The funding round was led by Global Founders Capital, which also led a $1.5 million pre-seed round last year to launch the brand. Other participants in the round included Nebari Ventures and Great Oaks Capital, both investors in text commerce drink brand Dirty Lemon and in Verb’s pre-seed round. Supernode, FJ Labs, and Kevin Ryan, founder of Business Insider, also participated in the round.

Founders CEO Matt Czarnecki, CFO Bennet Byerly and CTO André Monteiro first created Verb in their dorm kitchen at Yale. Feeling “jittery and unsatisfied” after turning to coffee for a late night energy boost, the founders developed a bar utilizing green tea extract, which also contains the plant-based amino acid L-Theanine, to provide steadier energy. Verb’s line of energy bars, called Caffeinated Energy Bites, launched in May 2018, just before Czarnecki and Monteiro’s graduation (Byerly graduated this year).

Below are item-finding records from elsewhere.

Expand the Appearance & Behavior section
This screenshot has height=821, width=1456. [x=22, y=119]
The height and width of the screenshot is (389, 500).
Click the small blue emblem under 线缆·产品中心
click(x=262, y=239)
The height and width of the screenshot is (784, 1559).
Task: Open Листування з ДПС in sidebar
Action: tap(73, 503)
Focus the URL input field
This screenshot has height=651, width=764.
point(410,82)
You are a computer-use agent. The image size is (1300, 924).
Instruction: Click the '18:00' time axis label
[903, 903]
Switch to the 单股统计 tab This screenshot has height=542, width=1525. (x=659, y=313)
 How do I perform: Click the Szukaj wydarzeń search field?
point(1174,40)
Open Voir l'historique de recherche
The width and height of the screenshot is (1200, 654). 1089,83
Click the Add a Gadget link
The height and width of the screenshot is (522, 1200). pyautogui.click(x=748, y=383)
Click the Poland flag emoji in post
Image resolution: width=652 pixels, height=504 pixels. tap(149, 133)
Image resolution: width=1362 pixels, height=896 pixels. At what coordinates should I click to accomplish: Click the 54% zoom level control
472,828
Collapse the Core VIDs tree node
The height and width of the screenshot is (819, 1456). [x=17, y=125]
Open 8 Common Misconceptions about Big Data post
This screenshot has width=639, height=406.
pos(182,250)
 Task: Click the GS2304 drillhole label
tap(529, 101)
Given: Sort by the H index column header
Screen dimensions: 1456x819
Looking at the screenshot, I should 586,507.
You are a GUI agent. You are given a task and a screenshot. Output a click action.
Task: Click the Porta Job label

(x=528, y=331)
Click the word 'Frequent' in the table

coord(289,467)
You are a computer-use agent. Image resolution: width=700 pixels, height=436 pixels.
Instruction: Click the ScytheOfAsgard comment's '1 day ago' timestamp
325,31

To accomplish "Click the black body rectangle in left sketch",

In the company’s early days, students who wanted to buy the energy bars would text the founders directly for hand delivery between classes. Noticing that this personalized service differentiated the brand, the co-founders then set out to develop a more formalized text-to-order platform, Verb Flex. While the majority of customers still place their first orders on the company’s website, and not via text, Verb Flex can also be used to change flavors, quantity, or shipment time via text. First-time subscribers receive a welcome text message introducing them to the text service (accompanied by a photo of a dog eating pizza, Czarnecki noted) and then receive automated monthly reminder texts for upcoming orders.

Czarnecki said the text platform allows for Verb to “bring people small moments of delight in their everyday, creating a brand that is ‘authentically human.’” He added that the conversations between customers often extend beyond the energy bars themselves to everything from memes to music recommendations. By engaging with shoppers beyond just product discussion, Verb has the potential to become part of their everyday lives.

“Texting with us is an energizing experience in and of itself. We send gifs, we encourage people on their day to day, we chat with them about literally anything under the sun,” Byerly added. “It’s really a radically different customer experience from anything else on the market at this time.”

The company now receives thousands of messages per day, and said its subscription base more than tripled last quarter. While the three founders originally answered all of the texts themselves, they’ve since hired a customer service agent and plan to use the funding to further grow the platform.

“What’s really interesting about what we’ve built is that one individual agent can literally handle many thousands of unique customer conversations every single day and that’s not something that any business that’s using a Zendesk or a similar sort of standard customer-experience focused platform would be able to say,” said Czarnecki.

Going forward, Czarnecki said the company hopes to improve the efficiency of the platform to allow for more conversations to be handled by a single person. They’ll continue to focus on the platform’s “customer-first approach,” making the platform as convenient as possible for shoppers, and testing and refining the language they use in their texts and how they’re communicating with customers.

Czarnecki said Verb also plans to use the funding to add new engineering, marketing, product development, and business development hires to the team. Verb will also launch new flavors of the Energy Bites in September. While the platform may be appealing to other brands, the Verb team currently has no plans to license the technology to other companies. Brick-and-mortar retail is something that “may come in the future,” but right now the direct-to-consumer format is giving them the advantage to connect with customers.

In addition to providing a way to communicate directly with consumers, Verb also is able to use the text messages to develop a more sophisticated picture of its consumers and their needs. They’ve found that 90% of Verb’s subscribers are women, with over 50% of this made up of 20- to 35-year-old millennial women. From the text platform, they’ve also found that only 20% of Verb’s customers are consuming Verb in place of other bars, with the majority of consumers using the line to replace a caffeinated beverage. Czarnecki said because of this, they see the brand as an “intersection of the energy and snack markets” but are careful to avoid “fad-based trends that aren’t backed by real science” going forward.

“People want an energy source that makes them feel more human, and that’s something we’re crafting with our brand, products and customer experience,” said Czarnecki.